We also have a duty to:

  • Seek to foster the social and economic well-being of local communities within the Park – Prosper.

The New Forest National Park was designated in March 2005. Its unique landscape has been shaped over the centuries by grazing ponies, cattle and pigs which roam free. Majestic woodlands, rare heathland and a spectacular coastline provide fabulous opportunities for quiet recreation, enjoyment and discovery.

Carnyx Wild’s role is to install the technology at the nest site with the Forestry Commission and then keep the wireless signal beaming across the forest back to the public viewing point at the Reptile Centre and through broadband to the world.   For a project overview or for general information on natural history filming contact Manuel Hinge on 0780 8015346 or manuel@naturalworlduk.com.

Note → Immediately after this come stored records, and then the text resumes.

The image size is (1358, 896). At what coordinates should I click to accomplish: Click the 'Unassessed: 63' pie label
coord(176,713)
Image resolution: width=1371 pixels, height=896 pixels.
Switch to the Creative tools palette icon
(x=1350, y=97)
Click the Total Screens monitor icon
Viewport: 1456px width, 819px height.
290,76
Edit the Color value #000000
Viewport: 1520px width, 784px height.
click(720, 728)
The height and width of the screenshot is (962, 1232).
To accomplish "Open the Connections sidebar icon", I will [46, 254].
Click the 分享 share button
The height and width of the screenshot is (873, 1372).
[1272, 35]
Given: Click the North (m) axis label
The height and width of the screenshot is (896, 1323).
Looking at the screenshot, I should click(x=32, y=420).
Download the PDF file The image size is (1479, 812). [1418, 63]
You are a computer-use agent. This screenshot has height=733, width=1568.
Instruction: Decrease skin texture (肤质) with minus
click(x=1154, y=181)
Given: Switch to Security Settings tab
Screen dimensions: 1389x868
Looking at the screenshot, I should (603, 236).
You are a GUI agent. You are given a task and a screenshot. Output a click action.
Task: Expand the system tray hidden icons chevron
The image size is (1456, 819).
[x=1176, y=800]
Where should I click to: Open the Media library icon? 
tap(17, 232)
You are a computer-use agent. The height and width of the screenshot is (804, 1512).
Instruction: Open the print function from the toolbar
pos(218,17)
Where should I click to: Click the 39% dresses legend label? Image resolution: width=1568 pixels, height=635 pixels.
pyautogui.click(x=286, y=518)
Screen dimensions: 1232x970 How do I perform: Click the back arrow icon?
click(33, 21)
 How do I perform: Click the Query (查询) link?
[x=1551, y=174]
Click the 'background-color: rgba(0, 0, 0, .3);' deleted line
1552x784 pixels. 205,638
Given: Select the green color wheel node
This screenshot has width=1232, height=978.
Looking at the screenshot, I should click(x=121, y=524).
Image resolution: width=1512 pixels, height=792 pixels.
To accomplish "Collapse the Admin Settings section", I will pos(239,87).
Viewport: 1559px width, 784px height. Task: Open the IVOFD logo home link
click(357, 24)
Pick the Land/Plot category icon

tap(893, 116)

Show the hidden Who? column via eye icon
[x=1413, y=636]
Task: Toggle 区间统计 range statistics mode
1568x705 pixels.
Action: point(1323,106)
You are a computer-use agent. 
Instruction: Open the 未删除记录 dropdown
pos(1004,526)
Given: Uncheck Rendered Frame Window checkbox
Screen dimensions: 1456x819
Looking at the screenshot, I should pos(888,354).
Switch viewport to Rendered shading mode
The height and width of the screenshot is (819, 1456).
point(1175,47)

A Date with Nature in the New Forest project timeline:

  • Goshawk nest-building March
  • Goshawk camera installed mid to end March.
  • Event open 29 March – 1 September.
  • Egg-laying March/April.
  • Eggs hatch May.
  • Goshawk chicks fledge June.
  • Hobby nest refurbishment early June.
  • Egg-laying June.
  • Eggs hatch July.
  • Chicks fledge August.

Goshawk facts:

  • Known as the ‘phantoms of the forest’, only 500 breeding pairs of goshawks exist in UK, including around 20 pairs resident to the New Forest.
  • Because of persecution and a reduction in forests, goshawks became extinct as a breeding species in Britain at the end of the 1800s.
  • The current UK breeding population is now increasing and originates from birds that have either escaped captivity or were deliberately released.
  • Male is grey-brown with a striped tail and underparts. Has close-set yellow eyes and a white ‘eyebrow’, creating a fierce expression.
  • Female is roughly the size of a buzzard, the male is smaller both between 46-62cm..
  • Goshawks have a deep, powerful flight. When soaring, the wings are held flat with three or four feathers visible at the wing-tip.
  • Performs a distinctive rising and falling sky-dance.
  • When hunting, goshawks are remarkably agile and can weave through trees.
  • Lives and nests in large mature woods and forests. Also hunts in open countryside.
  • Uses cover to surprise prey -will make a rapid chase over a short distance before grabbing quarry with its talons.
  • Most British goshawks do not move far from their breeding sites. Young birds disperse in all directions in late summer. Some northern populations move south in autumn.
  • The oldest ringed bird survived for 19 years.